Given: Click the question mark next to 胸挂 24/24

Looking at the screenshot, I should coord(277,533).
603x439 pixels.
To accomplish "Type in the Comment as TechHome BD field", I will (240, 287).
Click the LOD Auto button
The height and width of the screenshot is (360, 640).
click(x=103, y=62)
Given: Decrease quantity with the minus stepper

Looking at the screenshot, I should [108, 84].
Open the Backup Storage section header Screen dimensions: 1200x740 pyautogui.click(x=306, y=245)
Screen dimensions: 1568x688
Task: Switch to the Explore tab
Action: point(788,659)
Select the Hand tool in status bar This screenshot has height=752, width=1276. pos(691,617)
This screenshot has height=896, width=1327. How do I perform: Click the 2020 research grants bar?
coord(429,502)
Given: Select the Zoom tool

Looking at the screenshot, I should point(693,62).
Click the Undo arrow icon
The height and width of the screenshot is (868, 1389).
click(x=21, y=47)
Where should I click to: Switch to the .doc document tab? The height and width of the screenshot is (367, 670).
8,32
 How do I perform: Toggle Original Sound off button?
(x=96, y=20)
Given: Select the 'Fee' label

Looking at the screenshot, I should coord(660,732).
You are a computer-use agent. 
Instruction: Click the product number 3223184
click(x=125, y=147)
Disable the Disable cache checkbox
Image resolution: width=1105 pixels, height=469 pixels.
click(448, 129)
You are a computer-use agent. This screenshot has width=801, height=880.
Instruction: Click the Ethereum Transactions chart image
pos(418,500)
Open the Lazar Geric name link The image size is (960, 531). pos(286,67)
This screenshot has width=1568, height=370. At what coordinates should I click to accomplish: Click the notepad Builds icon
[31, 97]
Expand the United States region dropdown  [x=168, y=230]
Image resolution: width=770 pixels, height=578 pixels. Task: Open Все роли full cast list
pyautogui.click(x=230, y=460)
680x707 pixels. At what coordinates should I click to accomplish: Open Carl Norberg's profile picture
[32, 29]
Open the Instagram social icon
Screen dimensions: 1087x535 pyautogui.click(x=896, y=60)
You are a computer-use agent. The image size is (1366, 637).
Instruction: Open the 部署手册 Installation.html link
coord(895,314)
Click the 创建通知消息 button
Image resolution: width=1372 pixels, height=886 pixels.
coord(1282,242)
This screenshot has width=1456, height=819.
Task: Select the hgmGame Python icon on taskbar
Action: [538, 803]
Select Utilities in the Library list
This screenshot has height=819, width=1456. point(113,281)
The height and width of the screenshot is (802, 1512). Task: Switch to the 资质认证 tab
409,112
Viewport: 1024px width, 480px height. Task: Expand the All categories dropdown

**Instructions to follow**
Render every line of the items above as a Markdown table with two columns, Number and Text. Give each line its own numbered row and skip blank lines.

**Response to the exercise**
| Number | Text |
|---|---|
| 1 | Given: Click the question mark next to 胸挂 24/24 |
| 2 | Looking at the screenshot, I should coord(277,533). |
| 3 | 603x439 pixels. |
| 4 | To accomplish "Type in the Comment as TechHome BD field", I will (240, 287). |
| 5 | Click the LOD Auto button |
| 6 | The height and width of the screenshot is (360, 640). |
| 7 | click(x=103, y=62) |
| 8 | Given: Decrease quantity with the minus stepper |
| 9 | Looking at the screenshot, I should [108, 84]. |
| 10 | Open the Backup Storage section header Screen dimensions: 1200x740 pyautogui.click(x=306, y=245) |
| 11 | Screen dimensions: 1568x688 |
| 12 | Task: Switch to the Explore tab |
| 13 | Action: point(788,659) |
| 14 | Select the Hand tool in status bar This screenshot has height=752, width=1276. pos(691,617) |
| 15 | This screenshot has height=896, width=1327. How do I perform: Click the 2020 research grants bar? |
| 16 | coord(429,502) |
| 17 | Given: Select the Zoom tool |
| 18 | Looking at the screenshot, I should point(693,62). |
| 19 | Click the Undo arrow icon |
| 20 | The height and width of the screenshot is (868, 1389). |
| 21 | click(x=21, y=47) |
| 22 | Where should I click to: Switch to the .doc document tab? The height and width of the screenshot is (367, 670). |
| 23 | 8,32 |
| 24 |  How do I perform: Toggle Original Sound off button? |
| 25 | (x=96, y=20) |
| 26 | Given: Select the 'Fee' label |
| 27 | Looking at the screenshot, I should coord(660,732). |
| 28 | You are a computer-use agent.  |
| 29 | Instruction: Click the product number 3223184 |
| 30 | click(x=125, y=147) |
| 31 | Disable the Disable cache checkbox |
| 32 | Image resolution: width=1105 pixels, height=469 pixels. |
| 33 | click(448, 129) |
| 34 | You are a computer-use agent. This screenshot has width=801, height=880. |
| 35 | Instruction: Click the Ethereum Transactions chart image |
| 36 | pos(418,500) |
| 37 | Open the Lazar Geric name link The image size is (960, 531). pos(286,67) |
| 38 | This screenshot has width=1568, height=370. At what coordinates should I click to accomplish: Click the notepad Builds icon |
| 39 | [31, 97] |
| 40 | Expand the United States region dropdown  [x=168, y=230] |
| 41 | Image resolution: width=770 pixels, height=578 pixels. Task: Open Все роли full cast list |
| 42 | pyautogui.click(x=230, y=460) |
| 43 | 680x707 pixels. At what coordinates should I click to accomplish: Open Carl Norberg's profile picture |
| 44 | [32, 29] |
| 45 | Open the Instagram social icon |
| 46 | Screen dimensions: 1087x535 pyautogui.click(x=896, y=60) |
| 47 | You are a computer-use agent. The image size is (1366, 637). |
| 48 | Instruction: Open the 部署手册 Installation.html link |
| 49 | coord(895,314) |
| 50 | Click the 创建通知消息 button |
| 51 | Image resolution: width=1372 pixels, height=886 pixels. |
| 52 | coord(1282,242) |
| 53 | This screenshot has width=1456, height=819. |
| 54 | Task: Select the hgmGame Python icon on taskbar |
| 55 | Action: [538, 803] |
| 56 | Select Utilities in the Library list |
| 57 | This screenshot has height=819, width=1456. point(113,281) |
| 58 | The height and width of the screenshot is (802, 1512). Task: Switch to the 资质认证 tab |
| 59 | 409,112 |
| 60 | Viewport: 1024px width, 480px height. Task: Expand the All categories dropdown |